• _EXERCISE BRIEF_: Copy exactly the lines from the start of the data below through the one that carries "Togel Online, Sistem", and only those.

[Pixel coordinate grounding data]

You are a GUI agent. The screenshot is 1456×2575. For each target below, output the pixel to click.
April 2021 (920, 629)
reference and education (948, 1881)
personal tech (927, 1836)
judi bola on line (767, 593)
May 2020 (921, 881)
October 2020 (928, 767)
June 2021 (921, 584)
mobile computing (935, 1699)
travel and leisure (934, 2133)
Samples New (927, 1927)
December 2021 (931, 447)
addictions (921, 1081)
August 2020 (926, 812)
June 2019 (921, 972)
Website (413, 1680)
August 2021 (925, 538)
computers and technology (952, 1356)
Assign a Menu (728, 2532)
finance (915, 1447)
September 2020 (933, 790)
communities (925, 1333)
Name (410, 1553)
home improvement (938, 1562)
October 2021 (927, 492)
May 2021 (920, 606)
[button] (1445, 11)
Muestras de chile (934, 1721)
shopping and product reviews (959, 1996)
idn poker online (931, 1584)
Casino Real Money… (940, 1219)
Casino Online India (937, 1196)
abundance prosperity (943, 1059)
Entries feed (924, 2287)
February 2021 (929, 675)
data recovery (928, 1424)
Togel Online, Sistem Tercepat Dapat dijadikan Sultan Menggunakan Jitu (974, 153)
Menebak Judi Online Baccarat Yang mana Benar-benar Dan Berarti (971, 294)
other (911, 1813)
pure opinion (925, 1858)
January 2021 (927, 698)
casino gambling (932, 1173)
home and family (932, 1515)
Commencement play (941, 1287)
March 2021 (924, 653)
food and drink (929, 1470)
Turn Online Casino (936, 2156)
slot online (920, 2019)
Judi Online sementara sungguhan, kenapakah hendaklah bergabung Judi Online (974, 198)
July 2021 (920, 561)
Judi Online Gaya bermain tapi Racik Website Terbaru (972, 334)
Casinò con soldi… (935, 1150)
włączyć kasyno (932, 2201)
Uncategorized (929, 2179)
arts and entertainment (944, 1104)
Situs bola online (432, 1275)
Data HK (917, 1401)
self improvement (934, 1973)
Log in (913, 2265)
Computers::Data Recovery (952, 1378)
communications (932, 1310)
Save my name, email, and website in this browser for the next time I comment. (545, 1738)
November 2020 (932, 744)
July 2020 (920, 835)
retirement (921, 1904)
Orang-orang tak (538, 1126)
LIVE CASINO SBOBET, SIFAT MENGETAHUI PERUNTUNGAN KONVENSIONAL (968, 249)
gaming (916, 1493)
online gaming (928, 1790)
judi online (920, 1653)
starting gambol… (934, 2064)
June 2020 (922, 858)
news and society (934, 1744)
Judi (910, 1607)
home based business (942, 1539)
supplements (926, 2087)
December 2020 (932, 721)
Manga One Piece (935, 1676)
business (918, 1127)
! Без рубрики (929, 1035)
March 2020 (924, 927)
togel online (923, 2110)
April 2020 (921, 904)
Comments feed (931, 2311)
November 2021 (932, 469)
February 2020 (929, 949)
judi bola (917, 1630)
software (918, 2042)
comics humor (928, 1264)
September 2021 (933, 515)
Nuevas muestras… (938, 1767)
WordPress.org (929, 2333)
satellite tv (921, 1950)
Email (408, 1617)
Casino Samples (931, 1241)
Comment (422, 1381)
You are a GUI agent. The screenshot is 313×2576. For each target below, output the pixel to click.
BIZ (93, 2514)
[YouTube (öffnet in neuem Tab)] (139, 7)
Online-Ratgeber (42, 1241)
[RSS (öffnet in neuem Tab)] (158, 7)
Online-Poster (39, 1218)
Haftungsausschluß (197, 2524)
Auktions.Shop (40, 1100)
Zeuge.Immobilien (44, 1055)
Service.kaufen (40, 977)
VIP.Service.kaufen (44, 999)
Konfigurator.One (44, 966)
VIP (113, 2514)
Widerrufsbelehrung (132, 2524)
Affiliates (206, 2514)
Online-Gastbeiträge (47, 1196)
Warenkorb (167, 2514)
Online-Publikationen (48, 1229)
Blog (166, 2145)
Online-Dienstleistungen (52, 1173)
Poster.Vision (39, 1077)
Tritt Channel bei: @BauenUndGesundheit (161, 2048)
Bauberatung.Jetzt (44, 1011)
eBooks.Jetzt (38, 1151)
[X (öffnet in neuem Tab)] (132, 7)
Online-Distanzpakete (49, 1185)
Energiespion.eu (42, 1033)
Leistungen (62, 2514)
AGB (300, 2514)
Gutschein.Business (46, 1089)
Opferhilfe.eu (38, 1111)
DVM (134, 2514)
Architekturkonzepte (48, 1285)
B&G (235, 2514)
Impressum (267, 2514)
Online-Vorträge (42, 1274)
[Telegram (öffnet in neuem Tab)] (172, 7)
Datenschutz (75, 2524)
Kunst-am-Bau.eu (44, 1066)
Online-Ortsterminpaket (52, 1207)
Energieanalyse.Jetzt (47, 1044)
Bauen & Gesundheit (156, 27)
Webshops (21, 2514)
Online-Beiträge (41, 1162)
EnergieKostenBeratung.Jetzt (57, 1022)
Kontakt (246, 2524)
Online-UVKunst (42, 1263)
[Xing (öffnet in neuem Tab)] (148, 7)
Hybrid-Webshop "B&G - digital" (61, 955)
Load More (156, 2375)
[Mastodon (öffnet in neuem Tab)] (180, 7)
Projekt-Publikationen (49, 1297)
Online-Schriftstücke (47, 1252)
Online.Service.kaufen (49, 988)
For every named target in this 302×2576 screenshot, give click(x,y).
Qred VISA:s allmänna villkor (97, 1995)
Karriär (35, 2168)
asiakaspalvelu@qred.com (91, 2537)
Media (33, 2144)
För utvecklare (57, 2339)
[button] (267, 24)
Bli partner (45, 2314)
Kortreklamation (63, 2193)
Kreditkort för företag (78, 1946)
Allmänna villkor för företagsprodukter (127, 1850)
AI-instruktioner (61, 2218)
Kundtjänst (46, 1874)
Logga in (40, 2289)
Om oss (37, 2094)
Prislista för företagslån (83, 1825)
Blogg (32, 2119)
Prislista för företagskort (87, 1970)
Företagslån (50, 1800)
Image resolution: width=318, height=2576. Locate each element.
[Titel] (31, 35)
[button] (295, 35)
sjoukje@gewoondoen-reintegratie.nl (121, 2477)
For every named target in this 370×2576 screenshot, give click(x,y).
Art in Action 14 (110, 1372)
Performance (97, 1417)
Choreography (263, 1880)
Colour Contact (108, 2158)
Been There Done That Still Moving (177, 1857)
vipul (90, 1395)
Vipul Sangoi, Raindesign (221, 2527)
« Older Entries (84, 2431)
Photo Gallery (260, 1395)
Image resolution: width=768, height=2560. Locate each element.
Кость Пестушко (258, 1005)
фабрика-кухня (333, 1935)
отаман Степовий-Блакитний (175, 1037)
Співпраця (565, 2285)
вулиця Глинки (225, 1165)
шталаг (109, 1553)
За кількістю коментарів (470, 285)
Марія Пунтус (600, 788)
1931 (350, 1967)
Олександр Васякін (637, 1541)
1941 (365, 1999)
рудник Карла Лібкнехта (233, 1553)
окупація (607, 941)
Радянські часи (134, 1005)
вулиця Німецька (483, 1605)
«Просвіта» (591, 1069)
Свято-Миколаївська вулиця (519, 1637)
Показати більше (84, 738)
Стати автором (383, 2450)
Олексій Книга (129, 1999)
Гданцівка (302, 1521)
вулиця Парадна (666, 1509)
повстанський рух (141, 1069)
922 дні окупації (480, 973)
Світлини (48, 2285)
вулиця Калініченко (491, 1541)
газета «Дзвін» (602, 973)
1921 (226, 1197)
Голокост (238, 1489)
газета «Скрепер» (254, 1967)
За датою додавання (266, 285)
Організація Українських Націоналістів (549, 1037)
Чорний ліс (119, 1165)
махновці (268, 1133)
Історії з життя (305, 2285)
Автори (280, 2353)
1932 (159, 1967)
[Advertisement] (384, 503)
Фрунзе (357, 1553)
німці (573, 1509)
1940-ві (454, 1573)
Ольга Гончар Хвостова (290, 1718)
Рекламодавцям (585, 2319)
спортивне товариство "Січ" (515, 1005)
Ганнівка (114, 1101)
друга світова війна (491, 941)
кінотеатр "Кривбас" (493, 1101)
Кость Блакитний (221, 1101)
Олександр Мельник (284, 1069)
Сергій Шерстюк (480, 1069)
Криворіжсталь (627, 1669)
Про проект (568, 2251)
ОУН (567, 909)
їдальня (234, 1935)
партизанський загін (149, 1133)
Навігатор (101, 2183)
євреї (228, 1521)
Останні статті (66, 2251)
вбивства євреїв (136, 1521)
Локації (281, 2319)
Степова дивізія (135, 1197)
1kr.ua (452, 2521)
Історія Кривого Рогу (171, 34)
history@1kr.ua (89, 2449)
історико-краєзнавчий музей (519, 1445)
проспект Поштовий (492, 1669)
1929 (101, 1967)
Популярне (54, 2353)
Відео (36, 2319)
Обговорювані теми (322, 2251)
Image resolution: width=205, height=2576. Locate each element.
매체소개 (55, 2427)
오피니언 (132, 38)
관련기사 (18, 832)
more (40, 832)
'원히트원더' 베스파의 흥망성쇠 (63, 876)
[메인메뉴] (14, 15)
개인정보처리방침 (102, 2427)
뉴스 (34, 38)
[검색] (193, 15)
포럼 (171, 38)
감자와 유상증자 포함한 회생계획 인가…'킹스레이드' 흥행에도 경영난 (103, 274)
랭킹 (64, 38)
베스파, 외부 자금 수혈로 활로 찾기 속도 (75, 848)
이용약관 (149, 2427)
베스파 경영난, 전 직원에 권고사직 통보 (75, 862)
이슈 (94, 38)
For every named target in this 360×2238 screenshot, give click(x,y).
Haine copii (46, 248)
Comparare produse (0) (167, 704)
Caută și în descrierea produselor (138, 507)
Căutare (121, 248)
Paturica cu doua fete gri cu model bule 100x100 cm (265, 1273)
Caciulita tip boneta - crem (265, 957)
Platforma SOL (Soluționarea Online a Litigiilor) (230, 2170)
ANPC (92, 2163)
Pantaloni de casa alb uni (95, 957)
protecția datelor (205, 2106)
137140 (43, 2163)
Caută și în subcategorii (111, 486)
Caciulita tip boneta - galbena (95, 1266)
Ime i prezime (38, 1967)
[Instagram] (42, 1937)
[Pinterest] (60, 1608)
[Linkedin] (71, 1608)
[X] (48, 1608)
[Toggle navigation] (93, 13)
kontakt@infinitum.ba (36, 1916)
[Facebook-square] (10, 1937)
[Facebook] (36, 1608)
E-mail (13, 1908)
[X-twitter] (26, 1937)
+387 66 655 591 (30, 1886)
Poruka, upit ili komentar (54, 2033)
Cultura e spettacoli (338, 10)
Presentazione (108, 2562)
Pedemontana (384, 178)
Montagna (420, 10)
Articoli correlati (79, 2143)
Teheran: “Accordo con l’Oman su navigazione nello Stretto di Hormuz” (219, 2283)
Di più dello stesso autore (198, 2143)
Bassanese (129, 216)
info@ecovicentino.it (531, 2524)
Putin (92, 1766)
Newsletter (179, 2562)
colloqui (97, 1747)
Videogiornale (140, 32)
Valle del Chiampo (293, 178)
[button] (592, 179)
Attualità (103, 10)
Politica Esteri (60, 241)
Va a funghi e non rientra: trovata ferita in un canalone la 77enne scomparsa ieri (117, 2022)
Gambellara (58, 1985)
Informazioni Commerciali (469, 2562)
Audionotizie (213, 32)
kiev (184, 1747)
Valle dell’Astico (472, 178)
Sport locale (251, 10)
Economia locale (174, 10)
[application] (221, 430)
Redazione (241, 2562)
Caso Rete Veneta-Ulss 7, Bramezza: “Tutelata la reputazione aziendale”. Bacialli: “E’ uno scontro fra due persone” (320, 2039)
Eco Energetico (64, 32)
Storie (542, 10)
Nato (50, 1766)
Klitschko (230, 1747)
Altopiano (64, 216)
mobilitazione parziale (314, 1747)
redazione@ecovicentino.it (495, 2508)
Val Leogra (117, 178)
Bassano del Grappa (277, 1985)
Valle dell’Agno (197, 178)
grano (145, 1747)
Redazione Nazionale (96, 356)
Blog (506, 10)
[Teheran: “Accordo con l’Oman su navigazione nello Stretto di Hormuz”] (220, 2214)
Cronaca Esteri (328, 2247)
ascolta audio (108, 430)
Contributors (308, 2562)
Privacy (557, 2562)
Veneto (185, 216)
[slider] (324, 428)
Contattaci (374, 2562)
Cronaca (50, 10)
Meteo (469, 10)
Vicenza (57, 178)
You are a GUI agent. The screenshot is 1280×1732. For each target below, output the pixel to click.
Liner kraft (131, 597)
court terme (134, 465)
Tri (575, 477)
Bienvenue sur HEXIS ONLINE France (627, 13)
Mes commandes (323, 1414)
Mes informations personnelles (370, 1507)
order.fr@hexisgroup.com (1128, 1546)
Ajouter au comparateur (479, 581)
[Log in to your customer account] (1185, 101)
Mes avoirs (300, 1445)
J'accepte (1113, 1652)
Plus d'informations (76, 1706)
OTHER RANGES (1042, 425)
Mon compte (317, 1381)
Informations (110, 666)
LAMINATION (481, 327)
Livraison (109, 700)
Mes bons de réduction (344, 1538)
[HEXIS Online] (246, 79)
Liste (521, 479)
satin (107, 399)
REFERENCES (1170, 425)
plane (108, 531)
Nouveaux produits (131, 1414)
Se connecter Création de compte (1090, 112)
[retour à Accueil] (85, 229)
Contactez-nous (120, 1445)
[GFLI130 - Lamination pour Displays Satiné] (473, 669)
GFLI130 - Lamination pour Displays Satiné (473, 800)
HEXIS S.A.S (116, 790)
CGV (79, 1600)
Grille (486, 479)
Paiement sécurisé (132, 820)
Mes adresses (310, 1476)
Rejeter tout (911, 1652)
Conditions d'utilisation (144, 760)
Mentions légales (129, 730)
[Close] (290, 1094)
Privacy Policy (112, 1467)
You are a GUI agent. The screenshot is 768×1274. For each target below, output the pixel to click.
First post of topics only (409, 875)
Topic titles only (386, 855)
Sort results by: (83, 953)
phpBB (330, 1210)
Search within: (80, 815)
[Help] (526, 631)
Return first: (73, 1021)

• _ANSWER TO THIS PROBLEM_:
You are a GUI agent. The screenshot is 1456×2575. For each target below, output the pixel to click.
April 2021 (920, 629)
reference and education (948, 1881)
personal tech (927, 1836)
judi bola on line (767, 593)
May 2020 (921, 881)
October 2020 (928, 767)
June 2021 (921, 584)
mobile computing (935, 1699)
travel and leisure (934, 2133)
Samples New (927, 1927)
December 2021 (931, 447)
addictions (921, 1081)
August 2020 (926, 812)
June 2019 (921, 972)
Website (413, 1680)
August 2021 (925, 538)
computers and technology (952, 1356)
Assign a Menu (728, 2532)
finance (915, 1447)
September 2020 (933, 790)
communities (925, 1333)
Name (410, 1553)
home improvement (938, 1562)
October 2021 (927, 492)
May 2021 (920, 606)
[button] (1445, 11)
Muestras de chile (934, 1721)
shopping and product reviews (959, 1996)
idn poker online (931, 1584)
Casino Real Money… (940, 1219)
Casino Online India (937, 1196)
abundance prosperity (943, 1059)
Entries feed (924, 2287)
February 2021 (929, 675)
data recovery (928, 1424)
Togel Online, Sistem Tercepat Dapat dijadikan Sultan Menggunakan Jitu (974, 153)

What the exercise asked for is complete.